↓↓↓

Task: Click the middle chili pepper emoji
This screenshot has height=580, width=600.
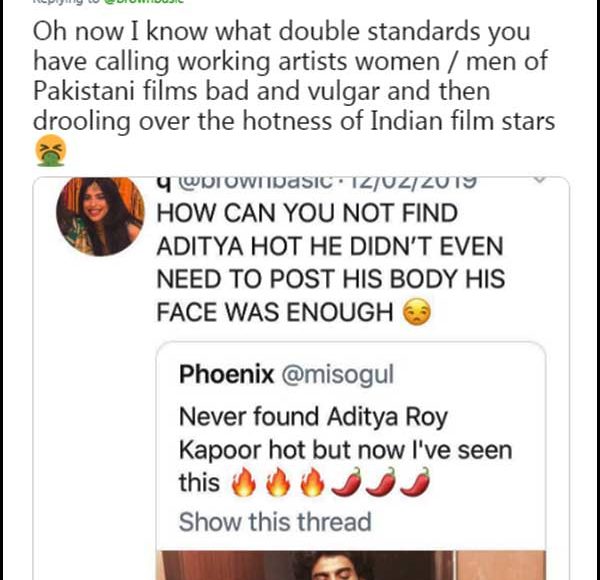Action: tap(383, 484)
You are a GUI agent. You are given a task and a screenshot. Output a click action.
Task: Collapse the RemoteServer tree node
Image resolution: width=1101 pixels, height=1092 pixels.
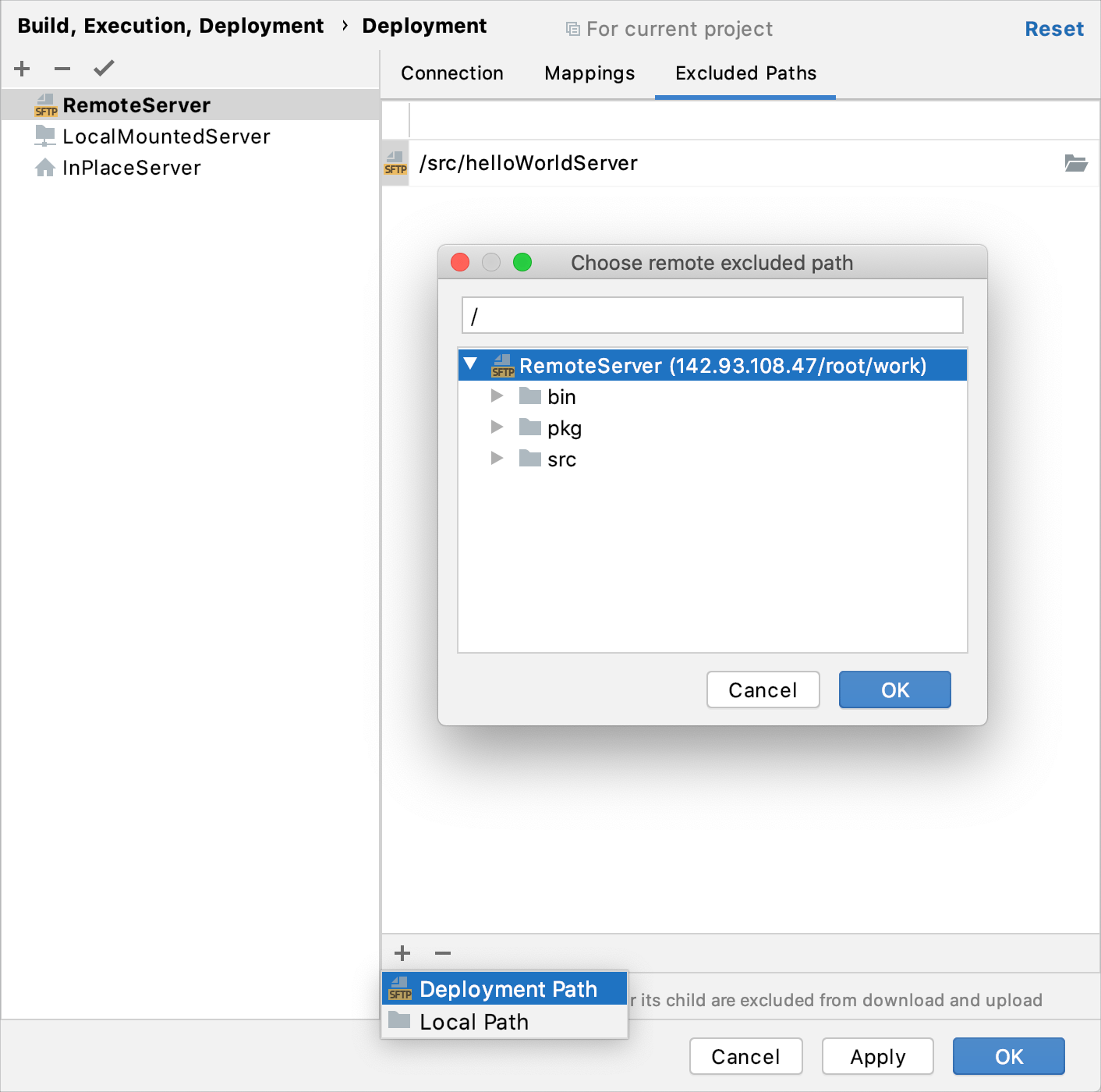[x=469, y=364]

↑↑↑
↓↓↓

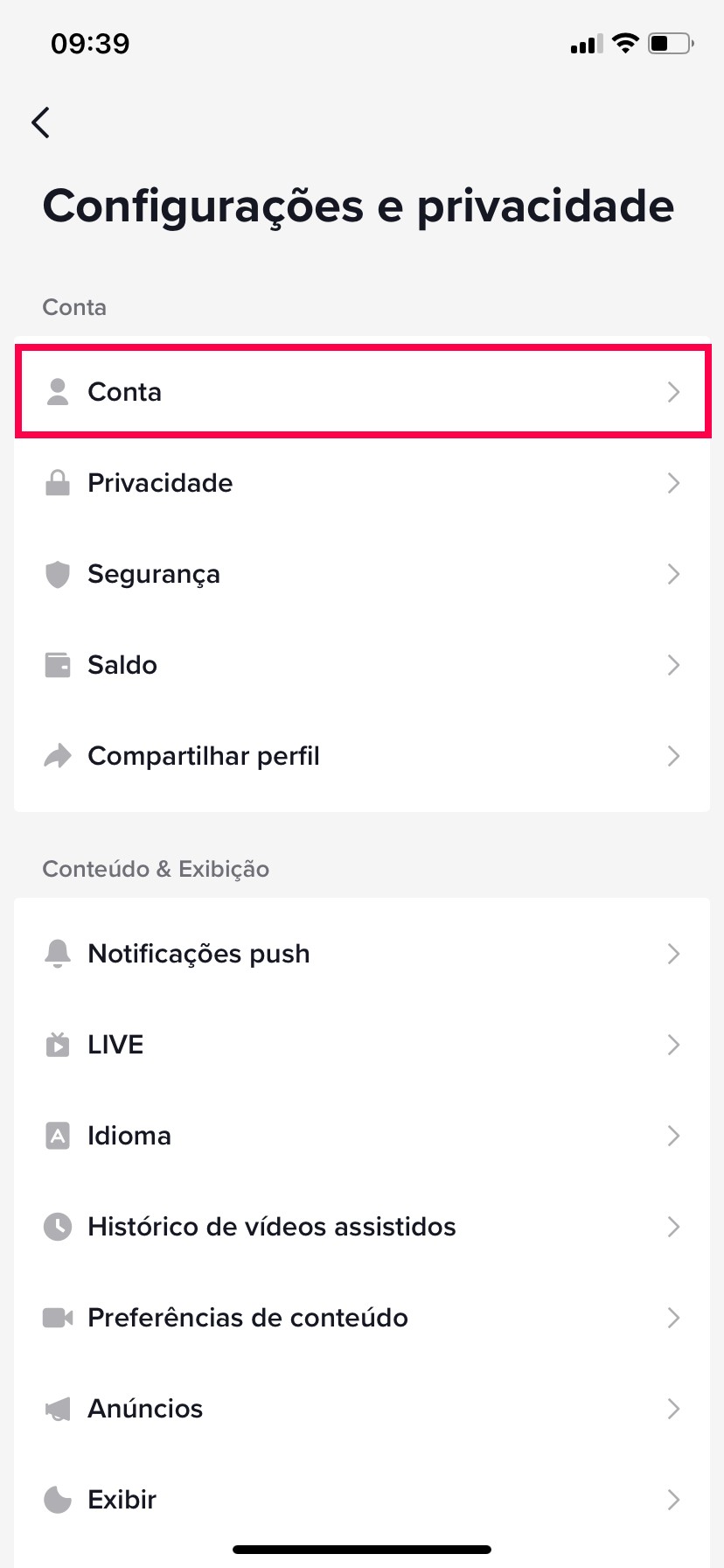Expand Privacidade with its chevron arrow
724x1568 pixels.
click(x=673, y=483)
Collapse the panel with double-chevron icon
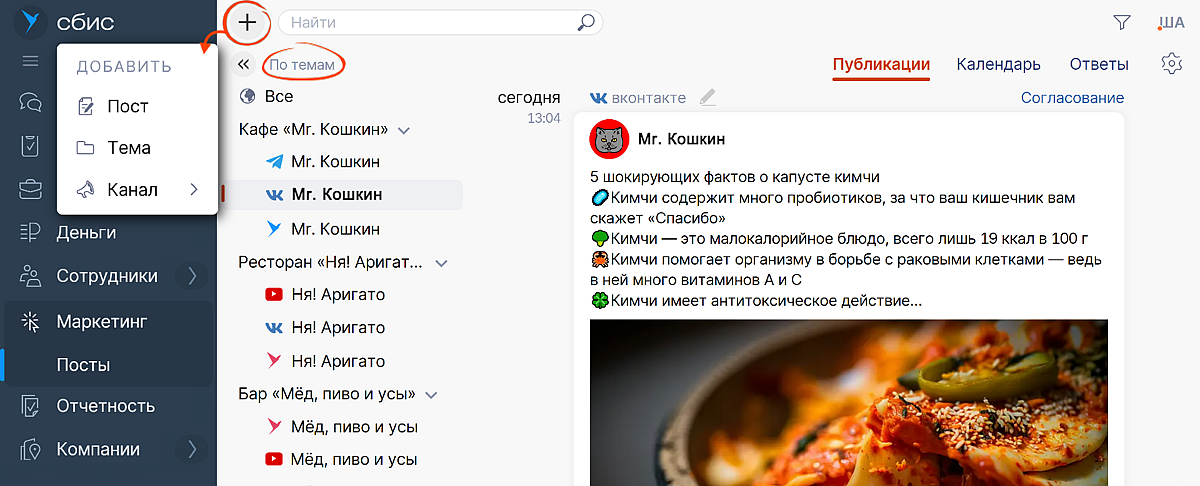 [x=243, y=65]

↑↑↑

*Aim of the task*:
Every line above in the stretch from the one with "Task: Click the middle chili pepper emoji" through the one with "Task: Collapse the RemoteServer tree node" is to be transcribed exactly, ends included. No picture is copied.

*Answer to this exercise*:
Task: Click the middle chili pepper emoji
This screenshot has height=580, width=600.
Action: tap(383, 484)
You are a GUI agent. You are given a task and a screenshot. Output a click action.
Task: Collapse the RemoteServer tree node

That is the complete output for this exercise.